▸ Instruction:
Edit the listing from the line with "The width and" up to and including the line with "[x=353, y=18]" so that "icon" becomes "button", with everything else left the same. Give only those lines, and leave the pictures out.
===== Materials provided =====
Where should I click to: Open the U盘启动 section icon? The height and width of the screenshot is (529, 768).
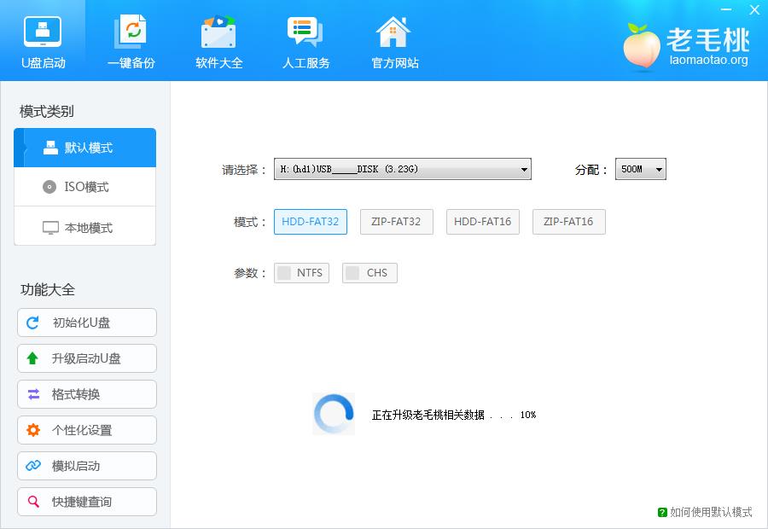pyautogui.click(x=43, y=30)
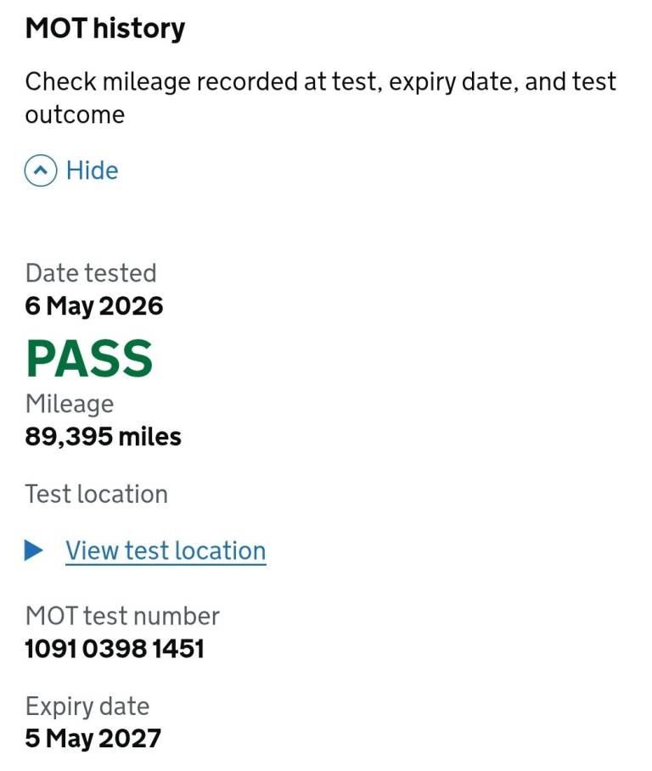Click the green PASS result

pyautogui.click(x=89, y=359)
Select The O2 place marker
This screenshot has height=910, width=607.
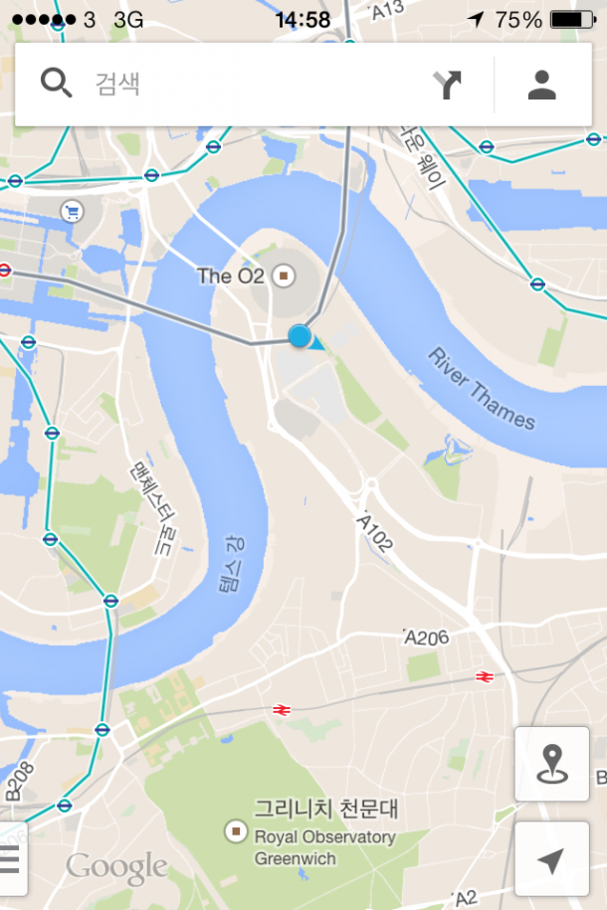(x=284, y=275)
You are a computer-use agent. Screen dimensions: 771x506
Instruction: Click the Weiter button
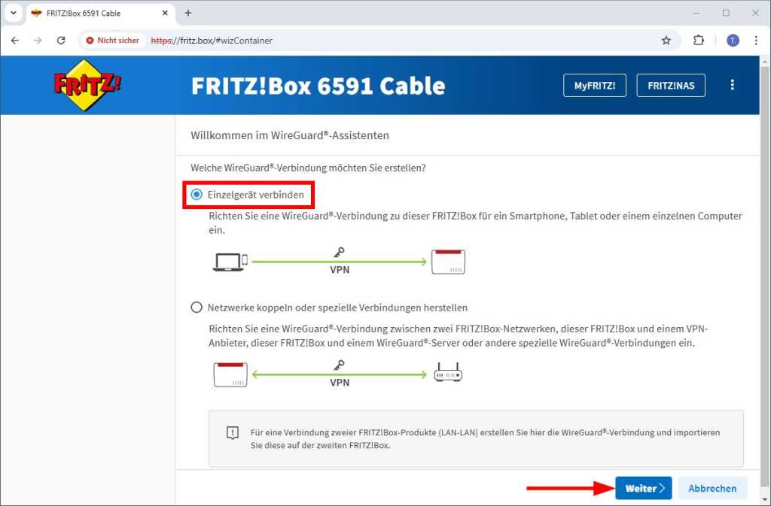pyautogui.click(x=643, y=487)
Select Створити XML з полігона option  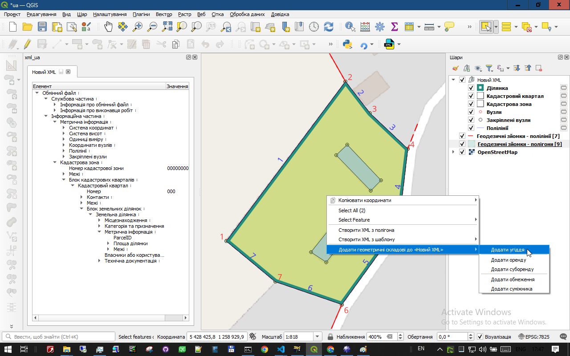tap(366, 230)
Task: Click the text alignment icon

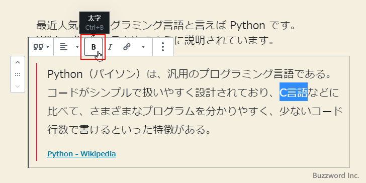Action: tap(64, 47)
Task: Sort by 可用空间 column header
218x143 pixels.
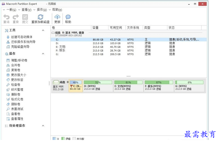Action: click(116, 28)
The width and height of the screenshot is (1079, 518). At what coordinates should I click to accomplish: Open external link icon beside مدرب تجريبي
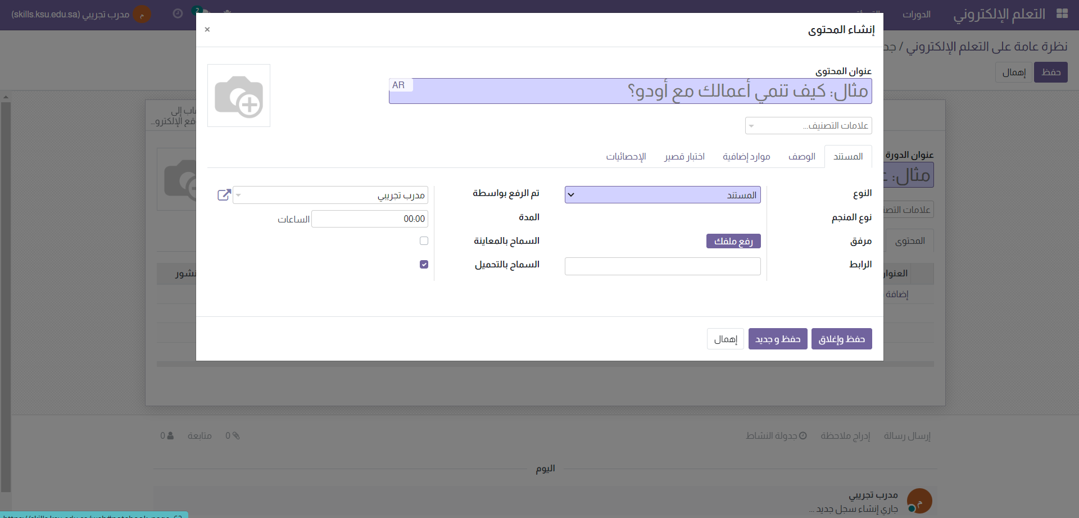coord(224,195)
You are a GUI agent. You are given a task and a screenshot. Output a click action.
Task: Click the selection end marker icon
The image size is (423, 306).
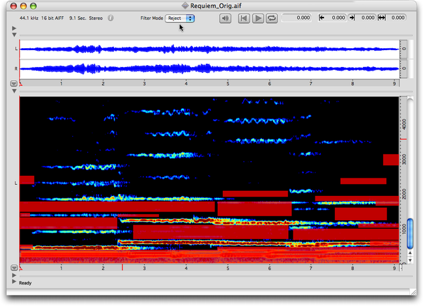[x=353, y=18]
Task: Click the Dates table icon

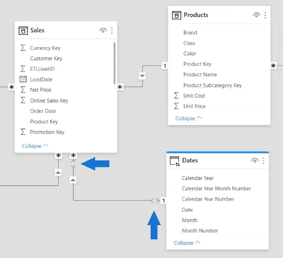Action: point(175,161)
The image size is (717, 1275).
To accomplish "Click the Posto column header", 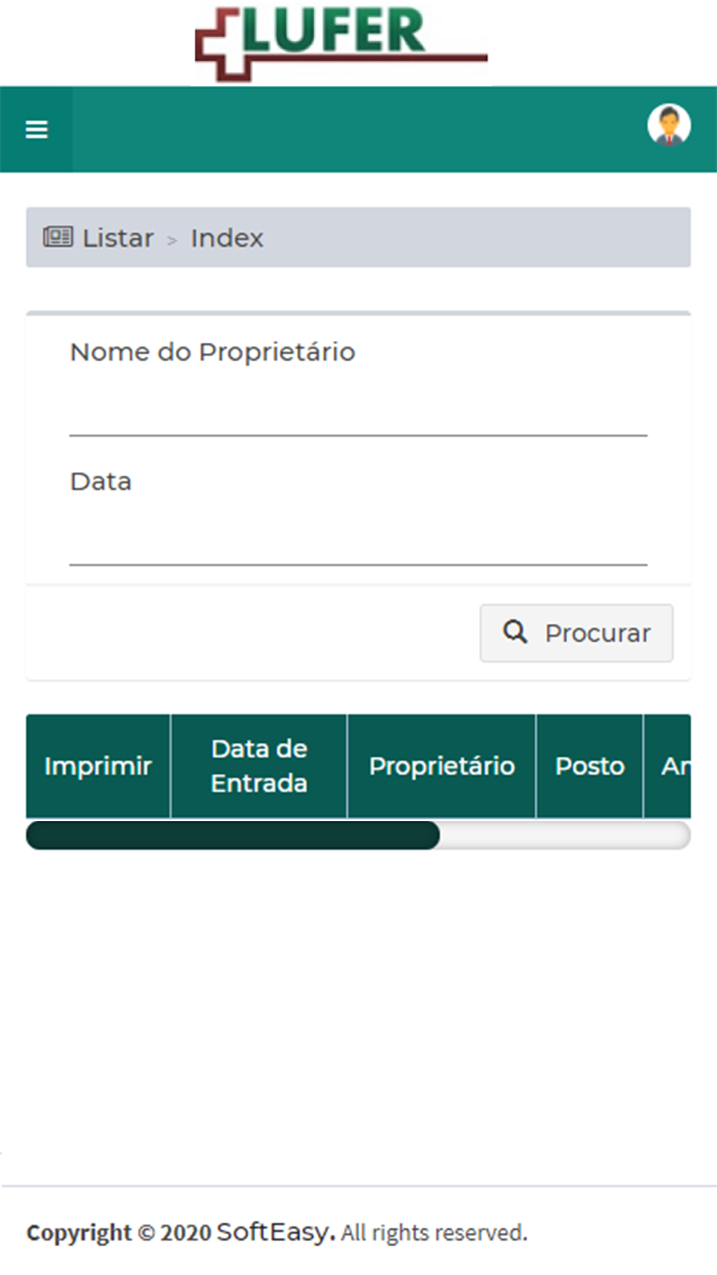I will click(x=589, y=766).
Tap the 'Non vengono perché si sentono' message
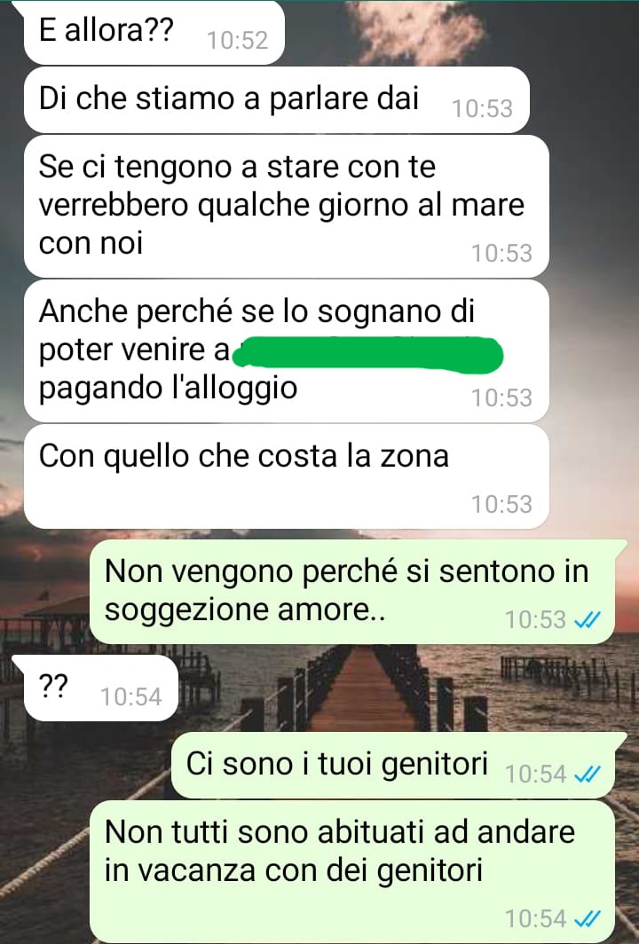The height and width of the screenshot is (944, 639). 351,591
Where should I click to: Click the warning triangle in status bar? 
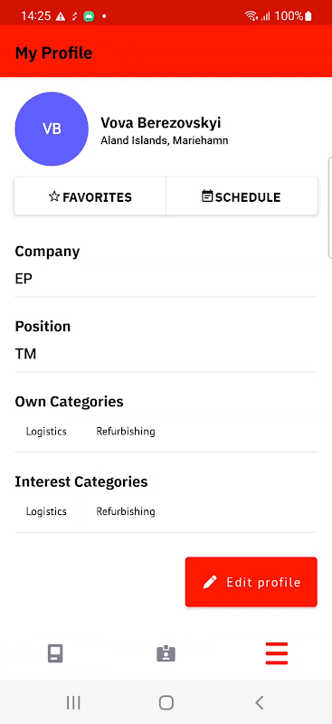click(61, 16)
=====
▸ Task solution:
The width and height of the screenshot is (1079, 518). At what coordinates should I click to accomplish: Open external link button beside مدرب تجريبي
coord(224,195)
You are a GUI agent. You are given a task and a screenshot. Output a click action.
Task: Click the selection end marker button
The image size is (423, 306).
[x=353, y=18]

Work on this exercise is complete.